Tuesday, January 31, 2023

Congress Inaction on P’sinan's Redistricting

 By Mortz C. Ortigoza

SAN CARLOS CITY, Pangasinan – A provincial lawmaker deplored the inaction of Congress to add more congressional districts in the highly populated province of Pangasinan.

Board Member Vici Ventanilla said if the redistricting has been the work of the provincial board (lawmaking body), the congressional apportionment to the more than three million demographic Northern Luzon’s province has long been  concluded.

Photo is internet grabbed.

Kung ang measure na iyan ay sa probinsiya ang sumulong na iyan, gaya ng sinabi ko matagal na panahon na nagkakaroon tayo ng redistricting matagal na. Sa ibang probinsiya nadagdagan na. Ang luwag ng Pangasinan,” he told Northern Watch Newspaper.

The 1987 Constitution says that each city with a population of at least 250,000, or each province, shall have at least one representative.

“Iyan ay congressional act although it is about time na sa probinsiya ng Pangasinan unang una masyadong malaki na po ang ating probinsiya mahigit tatlong milyon ang ating population 3.3 million at alam natin na in every 250,000 can be considered as one district”

If based on the constitutional requirement of 250,000 inhabitants as minimum requirement for a new congressional apportionment, the province could have 12 congressional districts.

The Philippine Constitution added: “Within three years following the return of every census, the Congress shall make a reapportionment of legislative districts based on the standard’s provided in this section".

According to Pangasinan Fourth Engineering Office's District Engineer (DE) Simplicio Gonzales and Pangasinan Second Engineering Office DE Edita Leano Manuel of the Department of Public Works & Highway on this writer’s interview a few years ago with them, the average allocation of infrastructure projects from the national government to each of the Second, Third, and Fourth Congressional Districts was about one billion pesos on that year.
Then Pangasinan Congressmen Arthur Celeste (1st District) Victor Agbayani (2nd District) and Rachel Arenas (3rd District) filed a bill in 2008 to apportion one more congressional district in the province.

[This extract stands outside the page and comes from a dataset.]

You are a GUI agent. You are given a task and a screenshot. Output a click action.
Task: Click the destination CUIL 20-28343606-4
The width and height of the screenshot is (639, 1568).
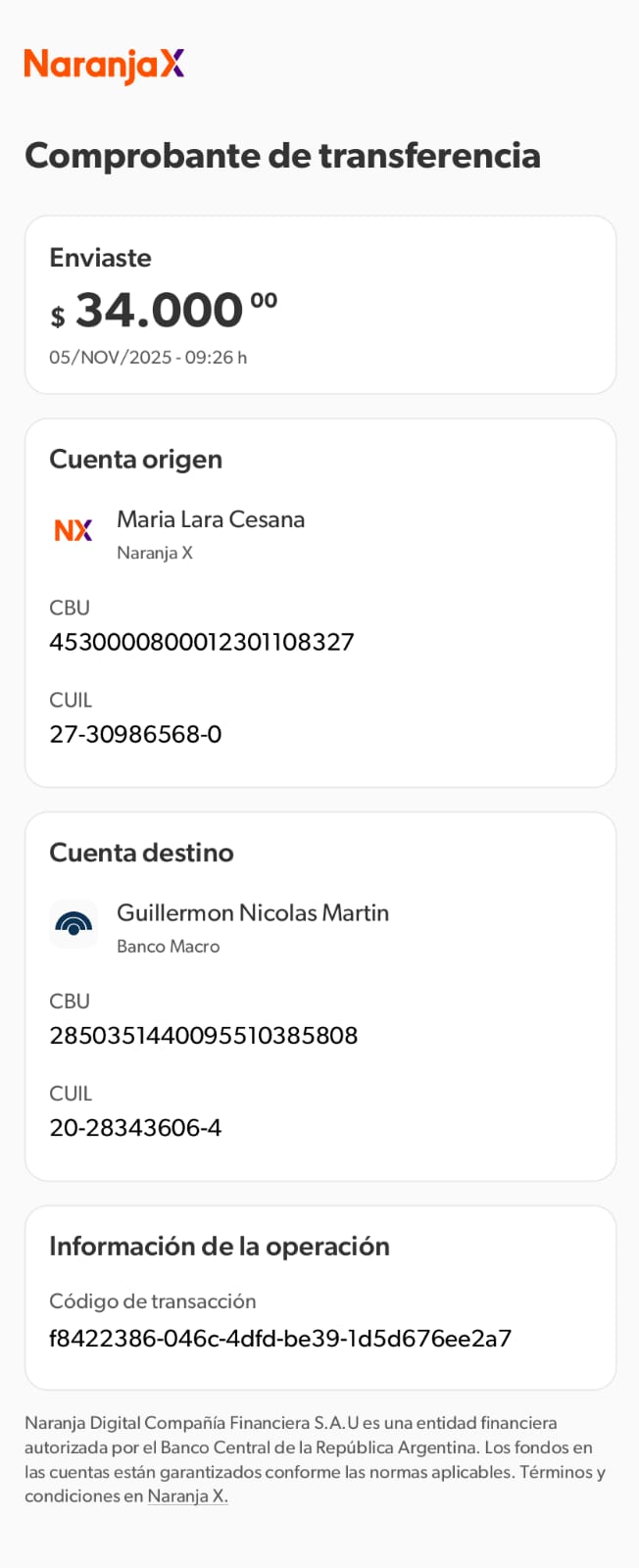(135, 1127)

But elective provincial officials allied under then governor Amado T. Espino, Jr. opposed the measure arguing that no public hearing was conducted by the three lawmakers.

“Kailangan natin consultation ng ating mga local leaders kung okay ba sa kanila kung sila ay mapunta sa ganitong distrito. Siyempre, ibang iba ang with proper consultation. There was a time may problem ito ang ni-opposed ng mga local leaders because they were not consulted,” Ventanilla cited what happened before.

In 2014, Provincial Board Member Alfie Bince proposed a resolution for Congress to create two more districts.

He said with the 2, 893, 858 province’s population on that year, it was opportune to request congressmen to hammer a law to add more districts to Pangasinan.

Bince cited on that year that provinces like the then 2.6 million populated Cebu, 2.4 million demographics’ Negros Occidental, and 1.8 million populated Camarines Sur have seven, six, and six districts, respectively. 

 Capital town's  Lingayen Mayor Leopoldo Bataoil said that when he was a congressman in the early 2000s he filed a bill for additional two districts in the province on top of the six congressional districts under the Reorganization Committee chaired by then 6th District Rep. Marlyn Primicias.

For the record, I sponsored a bill creating additional districts for our province during my time as Congressman in support to the SP (Sanguniang Panlalawigan) Resolution of former Provincial Board Member, Manong Alfie Bince, though it did not prosper for various reasons. Perk was not my priority but people’s need. I’m proud of our constituents, majority of them are intelligent and patriotic,” he told Northern Watch Newspaper.

Another Congressman, on conditioned of anonymity, told this newspaper in 2021 that there were several members of the House of Representatives in Pangasinan that would not sign for the sponsorship bill on the creation of more districts in the province after President Rodrigo Duterte ascended to power in June 2016.

They dread to see, the solon opined, that the billion pesos’ allocation yearly in their turf could be reduced too as their district is reconfigured by the constitutional edict.

Allocation of that amount is vulnerable to anomalous transaction where the contractor of the project gives an S.O.P or cut to the solon from twenty to ten percent of a certain infrastructure to be created.